In our industry, the most-important area for the profitability and survival of the company stems from the recurring revenue in the service department. When considering the trends in our industry for the future, this topic deserves serious attention.—dealers that fail to secure the revenue stream properly are most at risk for failure.
What Does it Mean
When we are talking about securing the revenue stream, we are talking about creating a binding support agreement for the duration of the equipment lease. I know some dealers do not like to build the service into the lease, but failing to do so diminishes the value of the dealership and does not provide any future security for the company.
I am not suggesting pre-funding the service component of the lease, and most leasing companies no longer offer that as an option. When valuing your dealership, a pre-funded service contract is viewed as a liability rather than as an asset.
Building Value
When you build your service contract into the lease, that recurring revenue positively impacts the value of your business to a bank or a prospective purchaser. Tying the service contract to the lease means that you can show the full value of the contract as future revenue. With a standard service agreement, you can only show the value of the time remaining until contract renewal.
The chart below shows the impact the two methods have on the potential value of the company.
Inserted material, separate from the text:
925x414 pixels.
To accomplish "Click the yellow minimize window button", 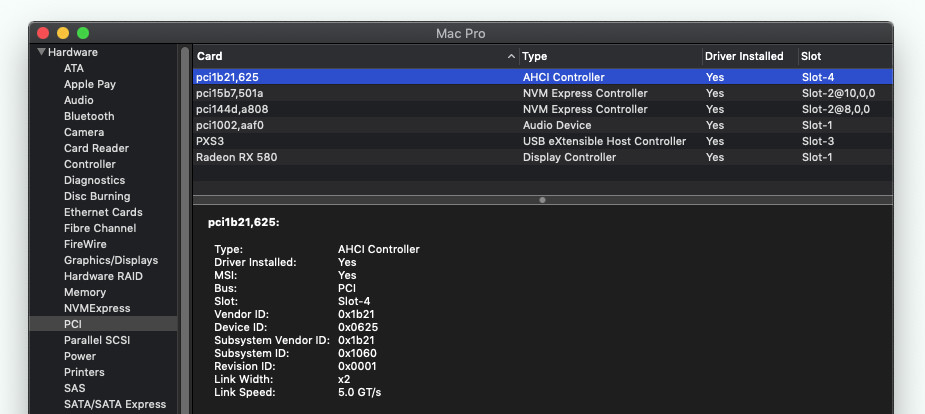I will (x=63, y=33).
In this example, we’re going to assume that the equipment under contract is spread out evenly over a five-year lease. For the sake of easy math, we are going base the numbers on 6,000 machines with placements over the five-year period. We are also going to use $200 per month as the service revenue.
For annual renewals, we would have 6,000 machines with one month, 5,500 machines with two months, 5,000 machines with three months, etc. left on the contract. Based on the $200 per machine per month, the total contracted revenue would be $7,800,000 in future revenue.
For the same client base of 6,000 machines, with the contract built into the lease, the value of future revenue would be $36,600,000. We compute the value by replacing 100 machines per month for 60 months, so basing the current month on 6,000 machines, the following month 5,900 machines and so on through the 60th month only having 100 machines. The data is in the chart below.
Controlling the Customer
In addition to the valuation benefit, you also gain control over the client. Building the service contract into the lease makes the client liable for the entire contract, whether they keep the equipment or not. This process allows dealers to reduce the frequency of client upgrades and frees up the sales team to spend more time on growing the business rather than trying to upgrade equipment every 24 months.
If another vendor tries to upgrade your account, they would have to include the remaining service in the cost of the upgrade. Using the same assumptions as the previous example, if a competitor wanted to upgrade the client at 30 months into the lease, they would have to include an extra 6,000 dollars in cost to cover the remaining service. In most cases, this would make the transaction too expensive for the client, and your base remains secure.
The leasing company normally has a clause that allows the dealer to waive the remaining service. This allows the dealer to upgrade equipment as desired with a strong competitive advantage over other vendors. Extending the replacement cycle will typically also increase the service department profitability, since the department benefits from the escalation clause in the contract.
Always escalate
Too often dealers will write contracts with no escalation clauses. Lack of contract escalation is dangerous since a dealer’s costs will always go up during the lifespan of the contract. If the contract was originally mildly profitable, by the end of a five-year agreement, the dealer is most likely losing money on every page produced.
If the contract allows for an escalation, the dealer can always decide to reduce or even eliminate the escalation if the situation warrants. If there is not an escalation clause in the contract, then the dealer may be stuck with a contract that is losing ever larger amounts.
As an example of the benefit of proper contract escalation, look at the chart below. This analysis is based on a monochrome rate of .004 and on a single machine making 60K per month.
Over the course of the contract, there is a 30% difference in the revenue—over $4,300 on a single machine. If you have 1,000 units in the field like that, it is more than 4.3 million dollars. Can you afford to give up that much profit?
You will notice in the example I provided, the percentage of escalation changed the last two years. Increasing the escalation rate gives the sales rep the ability to discount the service when upgrading the equipment, while still maintaining acceptable service rates for the service department.
How to Secure it
One effective way to accomplish this is to quote a single payment that includes the equipment cost and the service cost for the estimated usage, and then an overage for copies more than the monthly allowance. Quoting a single rate also has the advantage of hiding the exact allocation of revenue from the competition.
Some dealers quote using a fairly high monthly allowance and then bill overage at a very-low rate. In many cases, when the customer is comparing quotes, they may believe that the overage is the rate they are paying for every copy.
Secure the Revenue, Secure Your Future
Securing and escalating the recurring revenue is one of the most important steps you can take to safeguard your company. Building the service revenue into the lease builds the asset value of your company, allows the sales team more time to grow your business and maximizes the profitability of your business.